CRISPR/Cas9-mediated editing of double loci of BnFAD2 increased the seed oleic acid content of rapeseed (Brassica napus L.)

Han Liu; Baogang Lin; Yun Ren; Pengfei Hao; Lan Huang; Bowen Xue; Lixi Jiang; Yang Zhu; Shuijin Hua

doi:10.3389/fpls.2022.1034215

CRISPR/Cas9-mediated editing of double loci of BnFAD2 increased the seed oleic acid content of rapeseed (Brassica napus L.)

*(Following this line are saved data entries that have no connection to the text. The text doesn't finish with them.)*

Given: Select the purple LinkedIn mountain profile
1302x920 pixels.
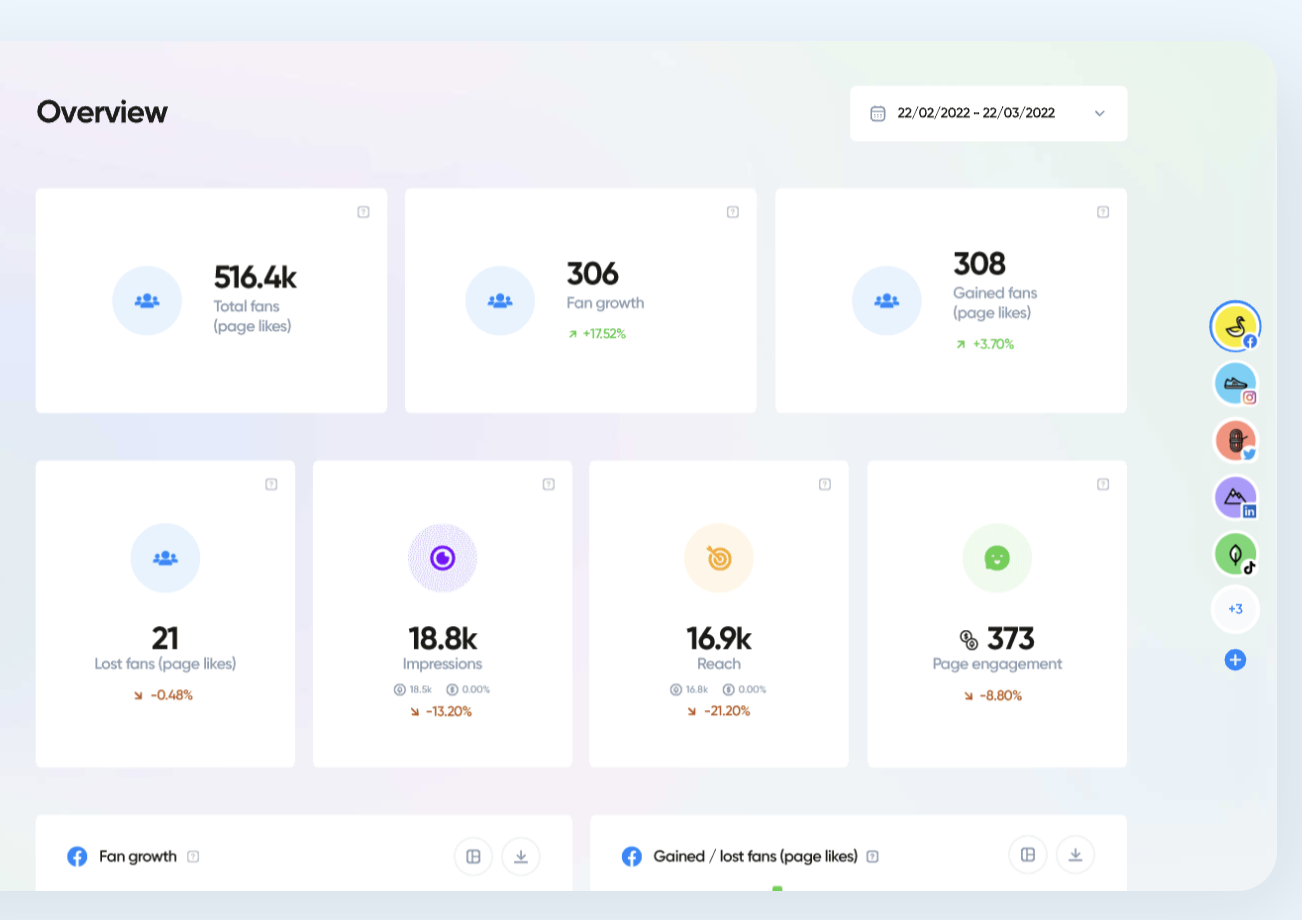Looking at the screenshot, I should [x=1236, y=497].
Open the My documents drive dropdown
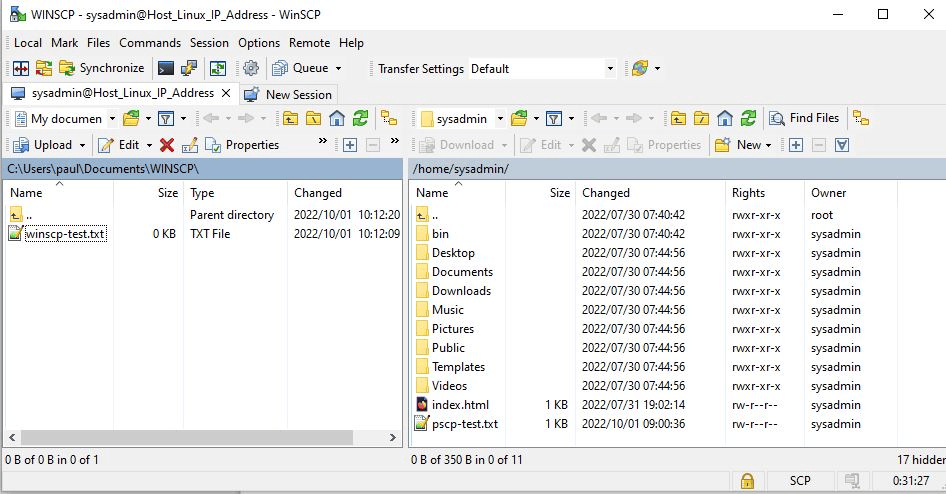The image size is (946, 494). click(111, 119)
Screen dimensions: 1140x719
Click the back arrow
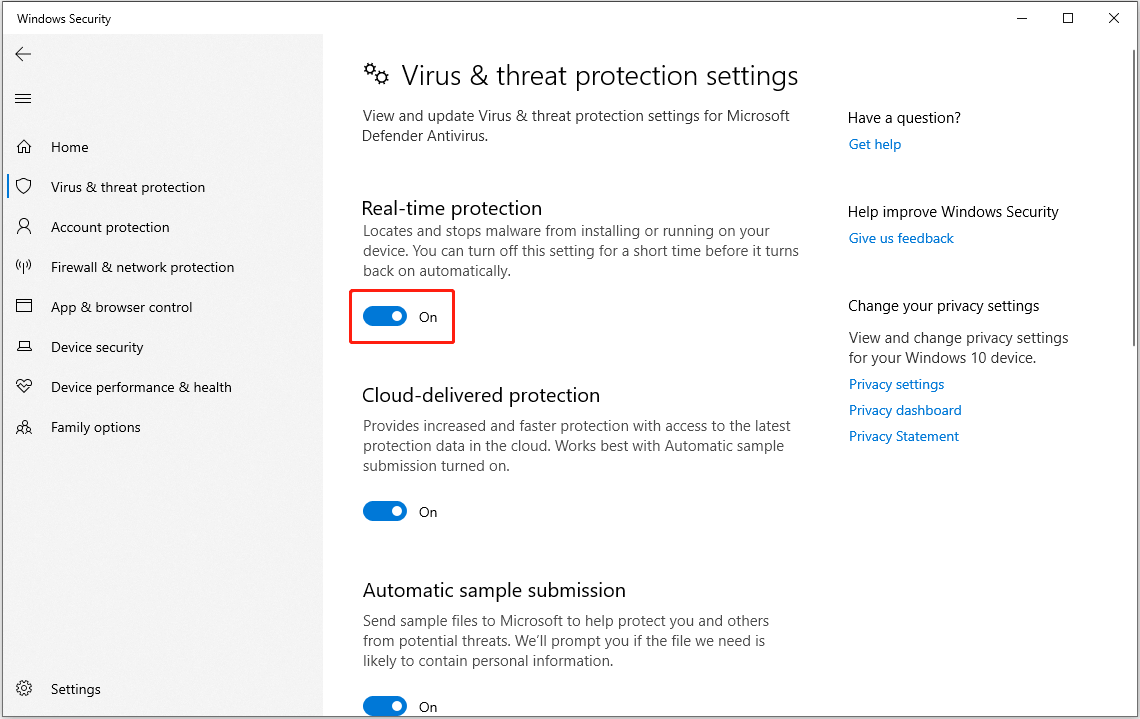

Front Plant Sci. 2022 Nov 22:13:1034215. doi: 10.3389/fpls.2022.1034215. eCollection 2022.

Authors

Han Liu^{1

2}, Baogang Lin¹, Yun Ren³, Pengfei Hao¹, Lan Huang¹, Bowen Xue¹, Lixi Jiang⁴, Yang Zhu⁴, Shuijin Hua¹

Affiliations

¹ Institute of Crops and Nuclear Technology Utilization, Zhejiang Academy of Agricultural Science, Hangzhou, China.
² Department of Seed Management, Yongding Agriculture and Rural Bureau of Longyan, Longyan, China.
³ Huzhou Agricultural Science and Technology Development Center, Institution of Crop Science, Huzhou, China.
⁴ College of Agriculture and Biotechnology, Zhejiang University, Hangzhou, China.

Abstract

Seed oleic acid is an important quality trait sought in rapeseed breeding programs. Many methods exist to increase seed oleic acid content, such as the CRISPR/Cas9-mediated genome editing system, yet there is no report on seed oleic acid content improvement via this system's precise editing of the double loci of BnFAD2. Here, a precise CRISPR/Cas9-mediated genome editing of the encoded double loci (A5 and C5) of BnFAD2 was established. The results demonstrated high efficiency of regeneration and transformation, with the rapeseed genotype screened in ratios of 20.18% and 85.46%, respectively. The total editing efficiency was 64.35%, whereas the single locus- and double locus-edited ratios were 21.58% and 78.42%, respectively. The relative proportion of oleic acid with other fatty acids in seed oil of mutants was significantly higher for those that underwent the editing on A5 copy than that on C5 copy, but it was still less than 80%. For double locus-edited mutants, their relative proportion of oleic acid was more than 85% in the T₁ and T₄ generations. A comparison of the sequences between the double locus-edited mutants and reference showed that no transgenic border sequences were detected from the transformed vector. Analysis of the BnFAD2 sequence on A5 and C5 at the mutated locus of double loci mutants uncovered evidence for base deletion and insertion, and combination. Further, no editing issue of FAD2 on the copy of A1 was detected on the three targeted editing regions. Seed yield, yield component, oil content, and relative proportion of oleic acid between one selected double loci-edited mutant and wild type were also compared. These results showed that although the number of siliques per plant of the wild type was significantly higher than those of the mutant, the differences in seed yield and oil content were not significant between them, albeit with the mutant having a markedly higher relative proportion of oleic acid. Altogether, our results confirmed that the established CRISPR/Cas9-mediated genome editing of double loci (A5 and C5) of the BnFAD2 can precisely edit the targeted genes, thereby enhancing the seed oleic acid content to a far greater extent than can a single locus-editing system.

Keywords: CRISPR/Cas9; genome editing; mutation; oleic acid; rapeseed; sequencing; yield.